Un disque qui publie l’une des trois n’a pas publié les deux autres, et les additionner ne produit rien.
Dimensionnez la capacité autour des reconstructions autant que du stockage
Des disques plus grands, ce sont moins de disques pour le même total, ce qui est bon pour le bruit, la chaleur et le nombre de baies de disque. Cela signifie aussi que remplacer un disque tombé prend plus longtemps, puisqu’une reconstruction lit et écrit une quantité proportionnelle à la taille, et que la grappe travaille sans relâche pendant ce temps.
C’est une raison de prévoir la reconstruction — d’avoir les copies ailleurs en bon état avant d’en avoir besoin, et d’éviter de faire tourner la grappe presque pleine — plutôt qu’une raison d’éviter les grands disques.
La capacité est publiée par le fabricant dans l’unité du fabricant.
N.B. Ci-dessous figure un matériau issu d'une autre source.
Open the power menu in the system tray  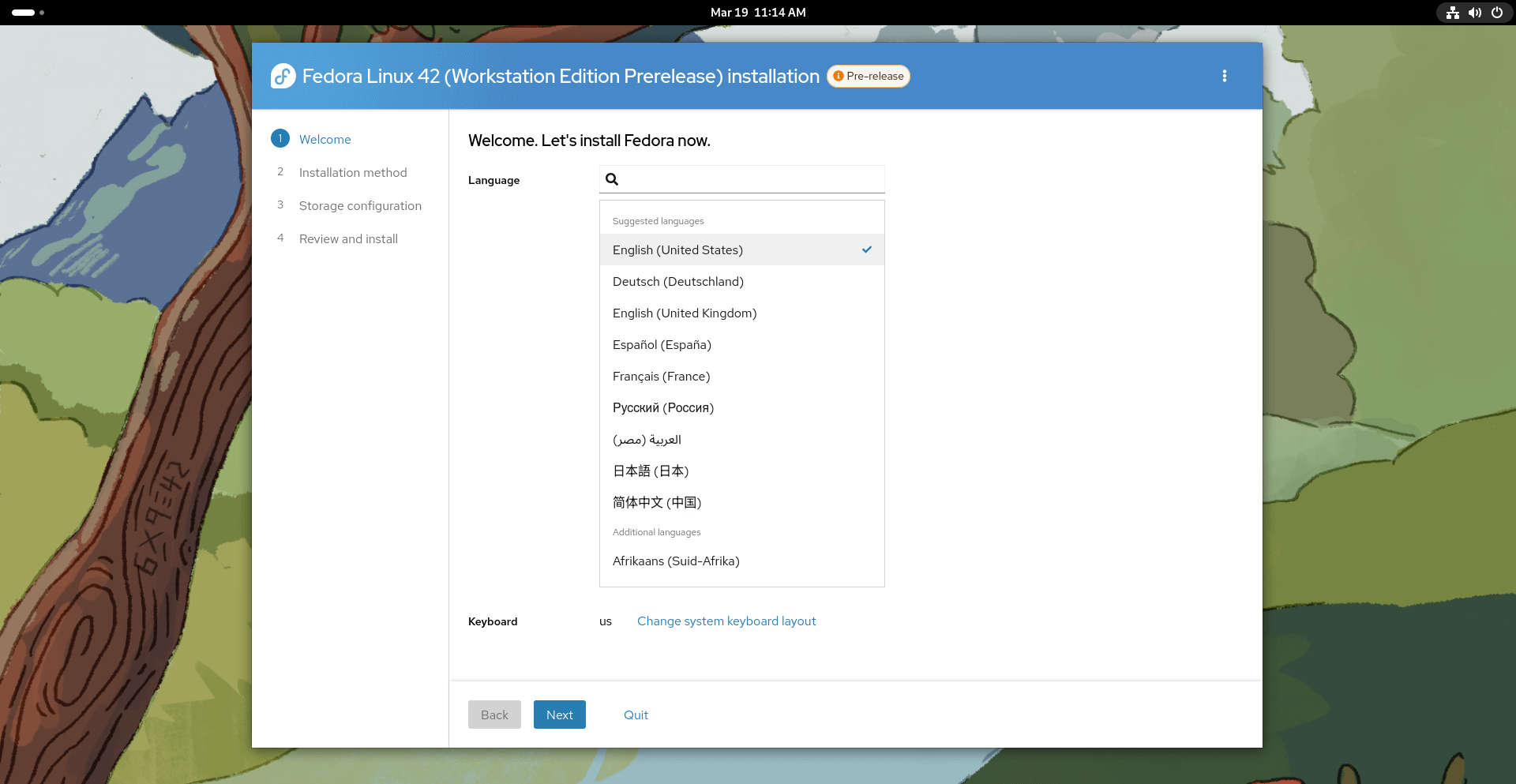click(1497, 12)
Une machine qui affiche en unités de 1024 montre un autre nombre pour le même disque, et les deux sont exacts. Prévoyez sur le chiffre de la boîte.
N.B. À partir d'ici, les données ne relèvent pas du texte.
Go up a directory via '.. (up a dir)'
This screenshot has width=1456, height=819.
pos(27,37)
Accorder les disques au boîtier
Vérifiez la documentation de compatibilité du boîtier, qui énumère ce que le fabricant a qualifié, et vérifiez la baie de disque : beaucoup de boîtiers reçoivent des disques de 3,5 et de 2,5 pouces avec des perçages différents, et sur la petite taille un disque de 15 mm n’entrera pas dans une baie de disque bâtie autour de 7 mm.
Vérifiez ensuite l’alimentation et le ventilateur face à un jeu complet de disques, pas à un seul. Les boîtiers sont spécifiés pour leur nombre de baies de disque complet, mais un appareil posé dans un placard avec quatre disques n’est pas le même problème thermique que le même appareil avec un.
Ce que ces disques ne font toujours pas
Ils ne font pas du boîtier un endroit sûr pour des fichiers. Un disque spécifié pour le fonctionnement continu dans une grappe est un disque qui tombe de façon moins gênante, et les événements qui atteignent tous les disques d’un coup — suppressions, écrasements, chiffrement hostile, vol, incendie — ne sont touchés par aucun chiffre de cette page. Les copies vivent ailleurs, et acheter de meilleurs disques ne remplace pas de les faire.